*** Records for this task ***
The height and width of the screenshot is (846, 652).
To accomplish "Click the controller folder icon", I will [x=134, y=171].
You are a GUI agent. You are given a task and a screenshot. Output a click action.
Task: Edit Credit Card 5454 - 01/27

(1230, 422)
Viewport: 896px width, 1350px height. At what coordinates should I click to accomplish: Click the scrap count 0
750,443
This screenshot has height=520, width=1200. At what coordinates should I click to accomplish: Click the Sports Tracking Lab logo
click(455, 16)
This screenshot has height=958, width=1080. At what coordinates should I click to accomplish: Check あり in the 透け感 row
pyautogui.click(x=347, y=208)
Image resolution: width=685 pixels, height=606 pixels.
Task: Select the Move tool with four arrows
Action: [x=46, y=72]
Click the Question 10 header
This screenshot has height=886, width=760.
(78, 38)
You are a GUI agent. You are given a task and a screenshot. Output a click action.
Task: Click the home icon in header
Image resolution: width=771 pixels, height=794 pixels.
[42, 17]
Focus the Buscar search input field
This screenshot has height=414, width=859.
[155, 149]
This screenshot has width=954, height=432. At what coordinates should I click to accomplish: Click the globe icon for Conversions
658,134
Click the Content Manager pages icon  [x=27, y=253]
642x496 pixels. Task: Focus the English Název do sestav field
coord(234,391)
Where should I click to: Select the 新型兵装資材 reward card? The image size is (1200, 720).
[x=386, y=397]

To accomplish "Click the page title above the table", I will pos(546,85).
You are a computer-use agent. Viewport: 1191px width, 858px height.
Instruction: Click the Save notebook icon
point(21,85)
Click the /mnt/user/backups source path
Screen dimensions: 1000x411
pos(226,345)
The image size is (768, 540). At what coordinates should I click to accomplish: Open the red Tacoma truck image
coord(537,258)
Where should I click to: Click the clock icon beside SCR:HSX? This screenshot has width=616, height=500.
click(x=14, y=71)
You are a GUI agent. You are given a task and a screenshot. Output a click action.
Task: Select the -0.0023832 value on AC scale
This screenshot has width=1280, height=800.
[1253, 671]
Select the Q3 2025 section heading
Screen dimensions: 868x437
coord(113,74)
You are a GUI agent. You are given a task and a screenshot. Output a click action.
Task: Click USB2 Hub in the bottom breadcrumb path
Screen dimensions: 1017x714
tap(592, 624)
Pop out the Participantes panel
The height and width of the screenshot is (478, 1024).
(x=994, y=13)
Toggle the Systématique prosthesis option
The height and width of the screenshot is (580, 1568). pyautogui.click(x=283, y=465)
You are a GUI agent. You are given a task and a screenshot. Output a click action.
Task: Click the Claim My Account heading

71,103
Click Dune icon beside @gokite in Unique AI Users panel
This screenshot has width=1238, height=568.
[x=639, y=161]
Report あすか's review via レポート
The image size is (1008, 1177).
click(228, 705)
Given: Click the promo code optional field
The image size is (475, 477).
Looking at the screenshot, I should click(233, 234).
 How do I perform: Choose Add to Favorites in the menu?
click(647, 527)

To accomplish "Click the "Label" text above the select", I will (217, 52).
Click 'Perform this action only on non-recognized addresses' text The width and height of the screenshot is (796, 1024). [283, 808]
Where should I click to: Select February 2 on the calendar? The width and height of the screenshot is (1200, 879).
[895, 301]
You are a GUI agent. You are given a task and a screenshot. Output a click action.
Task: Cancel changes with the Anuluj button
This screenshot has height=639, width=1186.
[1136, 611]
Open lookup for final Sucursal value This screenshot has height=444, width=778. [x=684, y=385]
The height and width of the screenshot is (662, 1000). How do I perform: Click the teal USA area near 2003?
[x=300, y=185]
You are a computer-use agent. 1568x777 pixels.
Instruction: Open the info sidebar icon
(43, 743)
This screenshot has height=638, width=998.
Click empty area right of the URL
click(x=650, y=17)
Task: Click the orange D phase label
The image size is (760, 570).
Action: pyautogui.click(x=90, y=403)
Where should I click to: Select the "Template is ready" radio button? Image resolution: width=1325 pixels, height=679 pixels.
*** End of Records for this task ***
## Problem to work on:
The response should be an exact copy of every line above.

## Completed exercise:
The height and width of the screenshot is (846, 652).
To accomplish "Click the controller folder icon", I will [x=134, y=171].
You are a GUI agent. You are given a task and a screenshot. Output a click action.
Task: Edit Credit Card 5454 - 01/27

(1230, 422)
Viewport: 896px width, 1350px height. At what coordinates should I click to accomplish: Click the scrap count 0
750,443
This screenshot has height=520, width=1200. At what coordinates should I click to accomplish: Click the Sports Tracking Lab logo
click(455, 16)
This screenshot has height=958, width=1080. At what coordinates should I click to accomplish: Check あり in the 透け感 row
pyautogui.click(x=347, y=208)
Image resolution: width=685 pixels, height=606 pixels.
Task: Select the Move tool with four arrows
Action: [x=46, y=72]
Click the Question 10 header
This screenshot has height=886, width=760.
(78, 38)
You are a GUI agent. You are given a task and a screenshot. Output a click action.
Task: Click the home icon in header
Image resolution: width=771 pixels, height=794 pixels.
[42, 17]
Focus the Buscar search input field
This screenshot has height=414, width=859.
[155, 149]
This screenshot has width=954, height=432. At what coordinates should I click to accomplish: Click the globe icon for Conversions
658,134
Click the Content Manager pages icon  [x=27, y=253]
642x496 pixels. Task: Focus the English Název do sestav field
coord(234,391)
Where should I click to: Select the 新型兵装資材 reward card? The image size is (1200, 720).
[x=386, y=397]

To accomplish "Click the page title above the table", I will pos(546,85).
You are a computer-use agent. Viewport: 1191px width, 858px height.
Instruction: Click the Save notebook icon
point(21,85)
Click the /mnt/user/backups source path
Screen dimensions: 1000x411
pos(226,345)
The image size is (768, 540). At what coordinates should I click to accomplish: Open the red Tacoma truck image
coord(537,258)
Where should I click to: Click the clock icon beside SCR:HSX? This screenshot has width=616, height=500.
click(x=14, y=71)
You are a GUI agent. You are given a task and a screenshot. Output a click action.
Task: Select the -0.0023832 value on AC scale
This screenshot has width=1280, height=800.
[1253, 671]
Select the Q3 2025 section heading
Screen dimensions: 868x437
coord(113,74)
You are a GUI agent. You are given a task and a screenshot. Output a click action.
Task: Click USB2 Hub in the bottom breadcrumb path
Screen dimensions: 1017x714
tap(592, 624)
Pop out the Participantes panel
The height and width of the screenshot is (478, 1024).
(x=994, y=13)
Toggle the Systématique prosthesis option
The height and width of the screenshot is (580, 1568). pyautogui.click(x=283, y=465)
You are a GUI agent. You are given a task and a screenshot. Output a click action.
Task: Click the Claim My Account heading

71,103
Click Dune icon beside @gokite in Unique AI Users panel
This screenshot has width=1238, height=568.
[x=639, y=161]
Report あすか's review via レポート
The image size is (1008, 1177).
click(228, 705)
Given: Click the promo code optional field
The image size is (475, 477).
Looking at the screenshot, I should click(233, 234).
 How do I perform: Choose Add to Favorites in the menu?
click(647, 527)

To accomplish "Click the "Label" text above the select", I will (217, 52).
Click 'Perform this action only on non-recognized addresses' text The width and height of the screenshot is (796, 1024). [283, 808]
Where should I click to: Select February 2 on the calendar? The width and height of the screenshot is (1200, 879).
[895, 301]
You are a GUI agent. You are given a task and a screenshot. Output a click action.
Task: Cancel changes with the Anuluj button
This screenshot has height=639, width=1186.
[1136, 611]
Open lookup for final Sucursal value This screenshot has height=444, width=778. [x=684, y=385]
The height and width of the screenshot is (662, 1000). How do I perform: Click the teal USA area near 2003?
[x=300, y=185]
You are a computer-use agent. 1568x777 pixels.
Instruction: Open the info sidebar icon
(43, 743)
This screenshot has height=638, width=998.
Click empty area right of the URL
click(x=650, y=17)
Task: Click the orange D phase label
The image size is (760, 570).
Action: pyautogui.click(x=90, y=403)
Where should I click to: Select the "Template is ready" radio button? Image resolution: width=1325 pixels, height=679 pixels.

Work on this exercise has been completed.